Through this practice, we gained valuable knowledge on the basics of electronics and programming, and we were able to apply that knowledge to create a simple circuit and program that controlled multiple LEDs. This is just the beginning of what we can do with the Arduino board, and we can continue to explore and expand our knowledge to create more complex projects.
Next, you may want to learn how to control analog output through PWM.
日本語版
Arduino Unoボードを使ったLEDの点灯方法と正しい配線テクニックを学びましょう。異なる色のLEDの電圧要件と、オームの法則を使って必要な抵抗値を計算する方法を発見できます。ステップバイステップの手順に従って、Arduino Unoボードで赤色LEDと青色LEDを接続・制御する方法を確認しましょう。
Arduino Uno開発ボードは5Vまたは3.3Vの電圧しか供給しませんが、一般的にこれは高すぎます。LEDの焼損を防ぐために、抵抗を追加する必要があります。
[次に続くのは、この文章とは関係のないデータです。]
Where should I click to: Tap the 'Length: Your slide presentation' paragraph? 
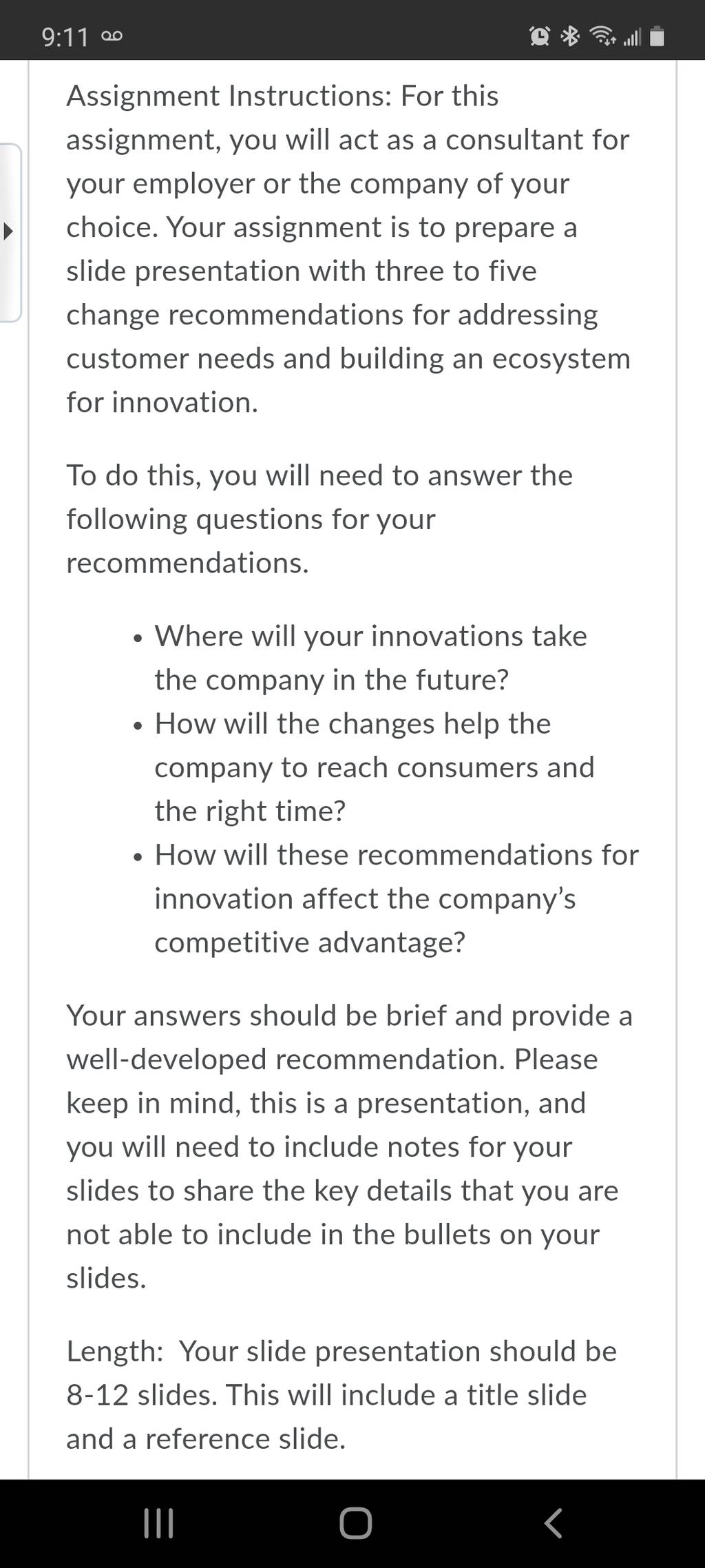tap(341, 1395)
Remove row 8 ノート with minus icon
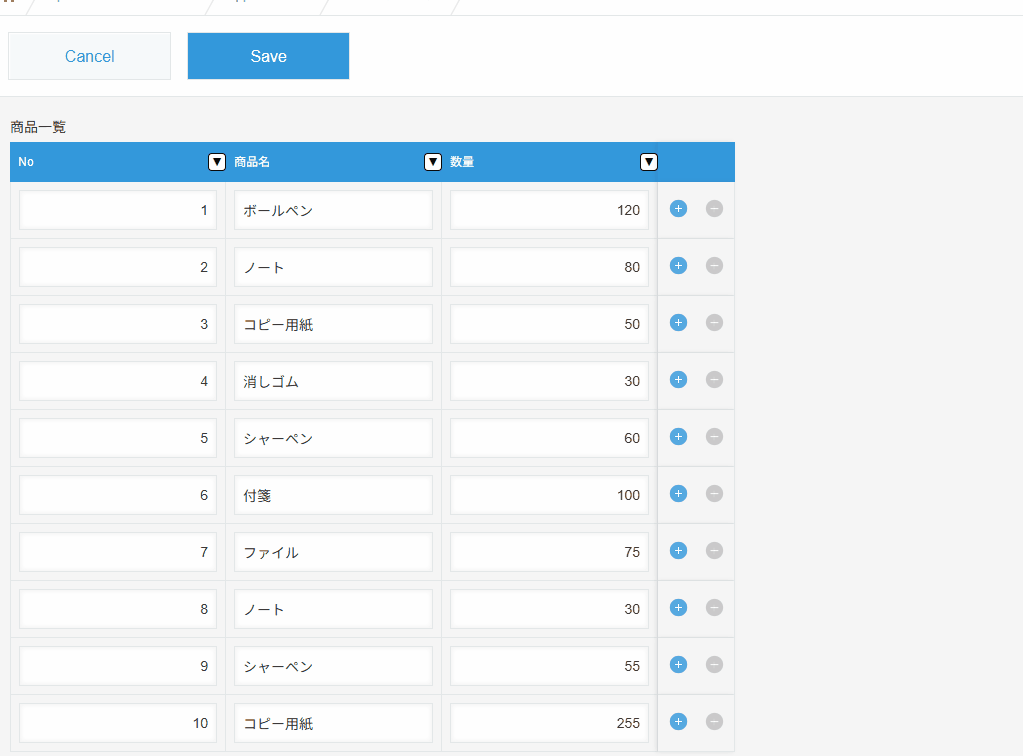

まず、オームの法則と抵抗のカラーコードを理解する必要があります。
オームの法則:回路を流れる電流は、印加された電圧に比例し、回路の抵抗に反比例します。
オームの法則の公式:
V = IR、電圧 = 電流 x 抵抗
V = 電圧(ボルト) I = 電流(アンペア) R = 抵抗(オーム)
必要な抵抗値を計算するには、公式は次のようになります:
R = V / I、抵抗 = 電圧 / 電流
LEDの電流
赤色LEDの一般的な電流値は約20mAで、青色LEDも約20mAです。ただし、実際の電流値は、特定のLEDや回路構成によって異なる場合があります。回路に適切な電流定格を決定するために、LEDのデータシートや仕様書を確認することが重要です。
LEDの電圧
赤色LED:2.1-2.6V
青色LED:3.2-4.0V
抵抗の準備
赤色LED用抵抗:
R = V / I = (5-2) / 0.02 = 150
以下の記事で抵抗のカラーコードの識別方法を学ぶことができます。
茶 緑 黒
画像出典:Ninniku IT HUB
青色LED用抵抗:
R = V / I = (5-3) / 0.02 = 100
茶 黒 黒
画像出典:Ninniku IT HUB
LEDを直接点灯させる
5V電源から直接配線し、抵抗で電圧を下げてからLEDに供給します。最後にグランドに接続して回路を完成させます。
すべてのワイヤーを接続しました。
USBケーブルを差し込むと、予期しない問題がなければ点灯するはずです。
次に、デジタルピンを使って赤色LEDと青色LEDのオン・オフをそれぞれ制御します。
回路を再配線します。5V電源ワイヤーを取り外します。ピン8を赤色LEDに、ピン9を青色LEDに接続するように変更します。
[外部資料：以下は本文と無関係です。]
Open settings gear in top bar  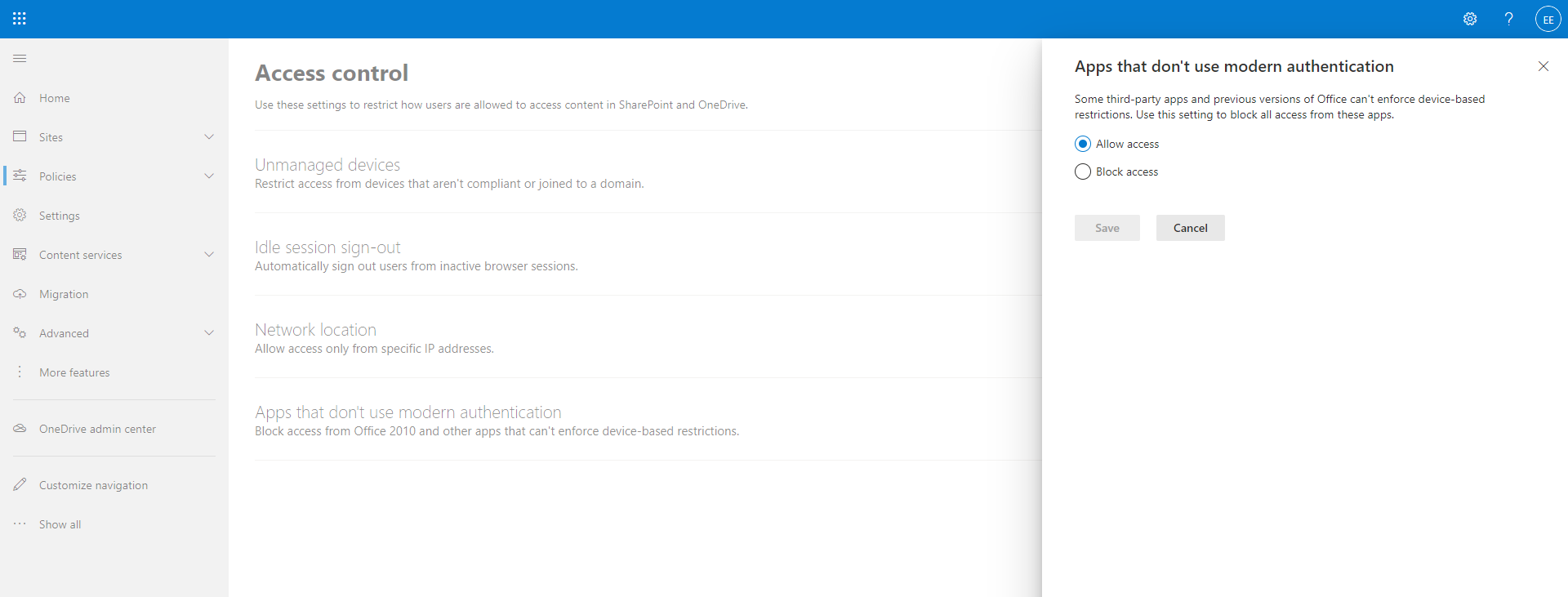(x=1470, y=19)
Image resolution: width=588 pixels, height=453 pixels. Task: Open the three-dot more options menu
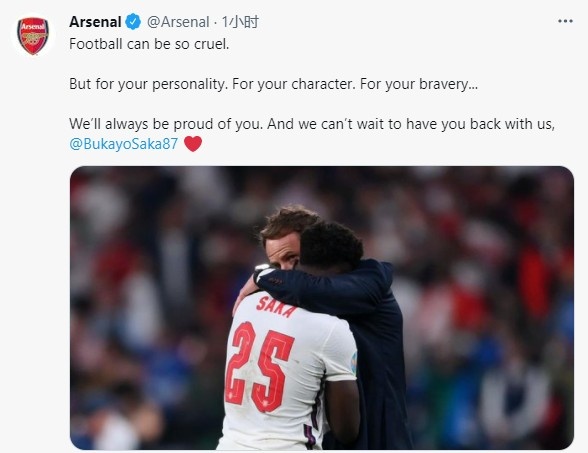[565, 21]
Arduino IDEを開きます。Blinkのサンプルプログラムをテンプレートとして使用します。メインメニューで「File > Examples > Basics > Blink」をクリックします。
setup()関数で、デジタルピン8とピン9を出力として初期化しましょう。
// the setup function runs once when you press reset or power the board
void setup() {
// initialize digital pin LED_BUILTIN as an output.
pinMode(8, OUTPUT);
pinMode(9, OUTPUT);
}loop()関数で、LED_BUILTINを8に置き換えます。次に、コードをコピーして青色LED用に貼り付け、9に置き換えます。
// the loop function runs over and over again forever
void loop() {
//red led
digitalWrite(8, HIGH); // turn the LED on (HIGH is the voltage level)
delay(1000); // wait for a second
digitalWrite(8, LOW); // turn the LED off by making the voltage LOW
delay(1000);
//blue led // wait for a second
digitalWrite(9, HIGH); // turn the LED on (HIGH is the voltage level)
delay(1000); // wait for a second
digitalWrite(9, LOW); // turn the LED off by making the voltage LOW
delay(1000);
}電源を差し込んで結果を見てみましょう!
まとめ
この実践では、Arduinoボードを使用して複数のLEDを制御する方法を学びました。オームの法則と抵抗のカラーコードを理解することから始め、抵抗を通じてLEDをArduinoボードに接続する方法に進みました。また、Arduino統合開発環境(IDE)でコードを書き、デジタルピンを通じてLEDを制御する方法も学びました。
この実践を通じて、電子工学とプログラミングの基礎に関する貴重な知識を得ることができ、その知識を活用して複数のLEDを制御するシンプルな回路とプログラムを作成することができました。これはArduinoボードでできることの始まりに過ぎず、知識を探求・拡大し続けて、より複雑なプロジェクトを作成することができます。